Die Gründung von Parteien, die mit militärischen oder paramilitärischen Organisationen in Verbindung stehen ist verboten (RCRSS 24.2.2019) und laut Executive Order 91, die im Februar 2016 vom damaligen Premierminister Abadi erlassen wurde, sind Angehörige der Volksmobilisierungskräfte (PMF) von politischer Betätigung ausgeschlossen (Wilson Center 27.4.2018). Milizen streben jedoch danach, politische Parteien zu gründen (CGP 4.2018). Im Jahr 2018 traten über 500 Milizionäre und mit Milizen verbundene Politiker, viele davon mit einem Naheverhältnis zum Iran, bei den Wahlen an (Wilson Center 27.4.2018).

Die sunnitische politische Szene im Irak ist durch anhaltende Fragmentierung und Konflikte zwischen Kräften, die auf Gouvernements-Ebene agieren, und solchen, die auf Bundesebene agieren, gekennzeichnet. Lokale sunnitische Kräfte haben sich als langlebiger erwiesen als nationale (KAS 2.5.2018).

Abgesehen von den großen konfessionell bzw. ethnisch dominierten Parteien des Irak, gibt es auch nennenswerte überkonfessionelle politische Gruppierungen. Unter diesen ist vor allem die Iraqiyya/Wataniyya Bewegung des Ayad Allawi von Bedeutung (KAS 2.5.2018).

Die folgende Grafik veranschaulicht die Sitzverteilung im neu gewählten irakischen Parlament.

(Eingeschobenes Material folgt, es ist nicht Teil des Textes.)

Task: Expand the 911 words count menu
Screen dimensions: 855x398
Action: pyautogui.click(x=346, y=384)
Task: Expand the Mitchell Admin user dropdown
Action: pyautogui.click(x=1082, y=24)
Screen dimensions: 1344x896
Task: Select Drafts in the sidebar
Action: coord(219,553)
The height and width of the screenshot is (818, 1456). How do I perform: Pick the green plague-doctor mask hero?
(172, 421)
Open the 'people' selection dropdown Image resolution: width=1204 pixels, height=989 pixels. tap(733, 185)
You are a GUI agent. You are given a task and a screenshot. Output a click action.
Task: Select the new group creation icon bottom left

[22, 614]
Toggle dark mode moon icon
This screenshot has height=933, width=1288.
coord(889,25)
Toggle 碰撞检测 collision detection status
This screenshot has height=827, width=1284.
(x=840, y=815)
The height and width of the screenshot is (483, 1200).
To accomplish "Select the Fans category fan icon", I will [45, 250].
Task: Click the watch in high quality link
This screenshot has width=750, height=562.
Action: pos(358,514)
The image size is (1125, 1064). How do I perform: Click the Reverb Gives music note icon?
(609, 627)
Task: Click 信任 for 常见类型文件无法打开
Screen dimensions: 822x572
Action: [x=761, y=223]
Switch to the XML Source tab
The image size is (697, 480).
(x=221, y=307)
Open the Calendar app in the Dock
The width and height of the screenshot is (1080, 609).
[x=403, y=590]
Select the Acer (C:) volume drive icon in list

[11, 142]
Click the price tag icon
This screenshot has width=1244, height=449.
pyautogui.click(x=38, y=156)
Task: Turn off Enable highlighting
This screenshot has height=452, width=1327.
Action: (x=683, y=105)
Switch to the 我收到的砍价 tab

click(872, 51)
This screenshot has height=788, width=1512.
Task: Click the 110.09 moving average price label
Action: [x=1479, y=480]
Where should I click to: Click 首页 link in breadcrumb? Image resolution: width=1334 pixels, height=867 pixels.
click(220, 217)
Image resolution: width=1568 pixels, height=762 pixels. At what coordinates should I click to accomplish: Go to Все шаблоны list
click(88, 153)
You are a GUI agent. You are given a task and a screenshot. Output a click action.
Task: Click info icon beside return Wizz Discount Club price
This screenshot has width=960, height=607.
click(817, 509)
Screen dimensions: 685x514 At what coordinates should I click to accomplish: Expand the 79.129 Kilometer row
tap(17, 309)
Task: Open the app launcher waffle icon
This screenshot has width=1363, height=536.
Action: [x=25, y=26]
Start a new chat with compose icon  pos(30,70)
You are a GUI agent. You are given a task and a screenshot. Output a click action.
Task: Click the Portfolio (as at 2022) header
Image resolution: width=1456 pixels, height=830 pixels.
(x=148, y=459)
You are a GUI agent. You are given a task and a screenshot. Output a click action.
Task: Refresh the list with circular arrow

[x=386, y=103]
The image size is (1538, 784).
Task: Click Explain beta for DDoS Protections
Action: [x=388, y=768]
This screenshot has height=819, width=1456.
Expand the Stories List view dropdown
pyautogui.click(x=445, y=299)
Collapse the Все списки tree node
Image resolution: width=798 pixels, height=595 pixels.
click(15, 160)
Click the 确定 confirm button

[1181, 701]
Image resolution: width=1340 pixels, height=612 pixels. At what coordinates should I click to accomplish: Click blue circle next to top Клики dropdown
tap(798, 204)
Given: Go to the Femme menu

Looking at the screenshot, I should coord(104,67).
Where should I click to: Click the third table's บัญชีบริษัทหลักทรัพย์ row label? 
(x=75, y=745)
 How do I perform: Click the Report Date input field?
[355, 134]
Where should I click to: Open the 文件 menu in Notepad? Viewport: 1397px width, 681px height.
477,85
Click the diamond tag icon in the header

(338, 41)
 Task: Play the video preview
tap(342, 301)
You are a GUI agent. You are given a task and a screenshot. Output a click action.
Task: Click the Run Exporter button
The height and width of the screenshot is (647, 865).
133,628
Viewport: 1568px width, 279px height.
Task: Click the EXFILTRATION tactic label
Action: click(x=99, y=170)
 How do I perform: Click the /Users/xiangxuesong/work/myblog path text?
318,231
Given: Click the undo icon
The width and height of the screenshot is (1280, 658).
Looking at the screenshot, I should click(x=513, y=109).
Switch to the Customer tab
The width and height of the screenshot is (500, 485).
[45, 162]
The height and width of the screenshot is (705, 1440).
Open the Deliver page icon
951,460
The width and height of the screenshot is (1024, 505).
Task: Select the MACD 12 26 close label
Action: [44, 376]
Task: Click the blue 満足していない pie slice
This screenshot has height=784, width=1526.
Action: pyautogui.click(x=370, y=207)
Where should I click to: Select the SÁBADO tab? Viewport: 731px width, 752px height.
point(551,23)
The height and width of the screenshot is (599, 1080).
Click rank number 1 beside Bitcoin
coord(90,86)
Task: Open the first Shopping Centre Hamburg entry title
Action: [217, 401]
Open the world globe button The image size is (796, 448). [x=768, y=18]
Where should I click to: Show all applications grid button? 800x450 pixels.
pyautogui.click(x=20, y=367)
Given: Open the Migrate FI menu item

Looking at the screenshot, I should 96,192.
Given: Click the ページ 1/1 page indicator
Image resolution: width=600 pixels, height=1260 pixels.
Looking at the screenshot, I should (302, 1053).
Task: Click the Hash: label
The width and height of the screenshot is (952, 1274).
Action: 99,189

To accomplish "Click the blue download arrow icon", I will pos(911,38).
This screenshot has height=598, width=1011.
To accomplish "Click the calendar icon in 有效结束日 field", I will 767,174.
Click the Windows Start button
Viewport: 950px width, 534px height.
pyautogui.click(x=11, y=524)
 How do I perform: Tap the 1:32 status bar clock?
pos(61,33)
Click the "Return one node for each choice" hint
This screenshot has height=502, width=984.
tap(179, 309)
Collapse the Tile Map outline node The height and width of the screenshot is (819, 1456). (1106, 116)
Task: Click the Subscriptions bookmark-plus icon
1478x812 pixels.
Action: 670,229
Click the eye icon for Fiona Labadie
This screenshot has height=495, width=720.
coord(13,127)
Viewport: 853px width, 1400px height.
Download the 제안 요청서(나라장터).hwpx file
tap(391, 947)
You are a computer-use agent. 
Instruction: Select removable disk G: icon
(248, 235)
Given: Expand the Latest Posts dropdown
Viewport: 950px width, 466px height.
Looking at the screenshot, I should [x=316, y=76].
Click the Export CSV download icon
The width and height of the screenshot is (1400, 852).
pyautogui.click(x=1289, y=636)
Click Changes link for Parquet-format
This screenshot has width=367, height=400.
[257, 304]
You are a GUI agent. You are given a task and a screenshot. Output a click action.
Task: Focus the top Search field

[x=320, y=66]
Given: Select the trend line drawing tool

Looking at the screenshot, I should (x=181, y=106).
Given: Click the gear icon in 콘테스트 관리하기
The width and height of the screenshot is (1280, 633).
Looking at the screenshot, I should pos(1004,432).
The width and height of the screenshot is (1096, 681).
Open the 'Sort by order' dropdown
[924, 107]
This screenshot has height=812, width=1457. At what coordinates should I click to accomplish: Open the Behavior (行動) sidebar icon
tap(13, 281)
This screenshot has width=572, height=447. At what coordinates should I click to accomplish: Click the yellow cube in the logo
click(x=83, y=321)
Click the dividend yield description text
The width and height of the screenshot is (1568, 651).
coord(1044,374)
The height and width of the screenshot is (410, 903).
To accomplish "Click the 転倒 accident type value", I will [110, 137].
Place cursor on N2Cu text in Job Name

Sairoon (ein Bündnis aus der Sadr-Bewegung und der Kommunistischen Partei) unter der Führung des schiitischen Geistlichen Muqtada as-Sadr, ist mit 54 Sitzen die größte im Parlament vertretene Gruppe, gefolgt von der Fatah-Koalition des Führers der Badr-Milizen, Hadi al-Amiri und der Nasr-Allianz unter Haider al-Abadi und der Dawlat al Qanoon-Allianz des ehemaligen Regierungschefs Maliki (LSE 7.2018).

(LSE 7.2018)

Quellen:

- CGP - Center for Global Policy (4.2018): The Role of Iraq‘s Shiite Militias in the 2018 Elections, https://www.cgpolicy.org/wp-content/uploads/2018/04/Mustafa-Gurbuz-Policy-Brief.pdf, Zugriff 13.3.2020

- KAS - Konrad Adenauer Stiftung (2.5.2018): Mapping the Major Political Organizations and Actors in Iraq since 2003, http://www.kas.de/wf/doc/kas_52295-1522-1-30.pdf?180501131459, Zugriff 13.3.2020

- LSE - London School of Economics and Political Science (7.2018): The 2018 Iraqi Federal Elections: A Population in Transition?, http://eprints.lse.ac.uk/89698/7/MEC_Iraqi-elections_Report_2018.pdf, Zugriff 13.3.2020

- RCRSS - Rawabet Center for Research and Strategic Studies (24.2.2019): Law of political parties in Iraq: proposals for amendment, https://rawabetcenter.com/en/?p=6954, Zugriff 13.3.2020

- Wilson Center (27.4.2018): Part 2: Pro-Iran Militias in Iraq, https://www.wilsoncenter.org/article/part-2-pro-iran-militias-iraq, Zugriff 13.3.2020

Sicherheitslage

Letzte Änderung: 17.3.2020

Im Dezember 2017 erklärte die irakische Regierung den militärischen, territorialen Sieg über den Islamischen Staat (IS) (Reuters 9.12.2017; vgl. AI 26.2.2019). Die Sicherheitslage hat sich, seitdem verbessert (FH 4.3.2020). Ende 2018 befanden sich die irakischen Sicherheitskräfte (ISF) in der nominellen Kontrolle über alle vom IS befreiten Gebiete (USDOS 1.11.2019).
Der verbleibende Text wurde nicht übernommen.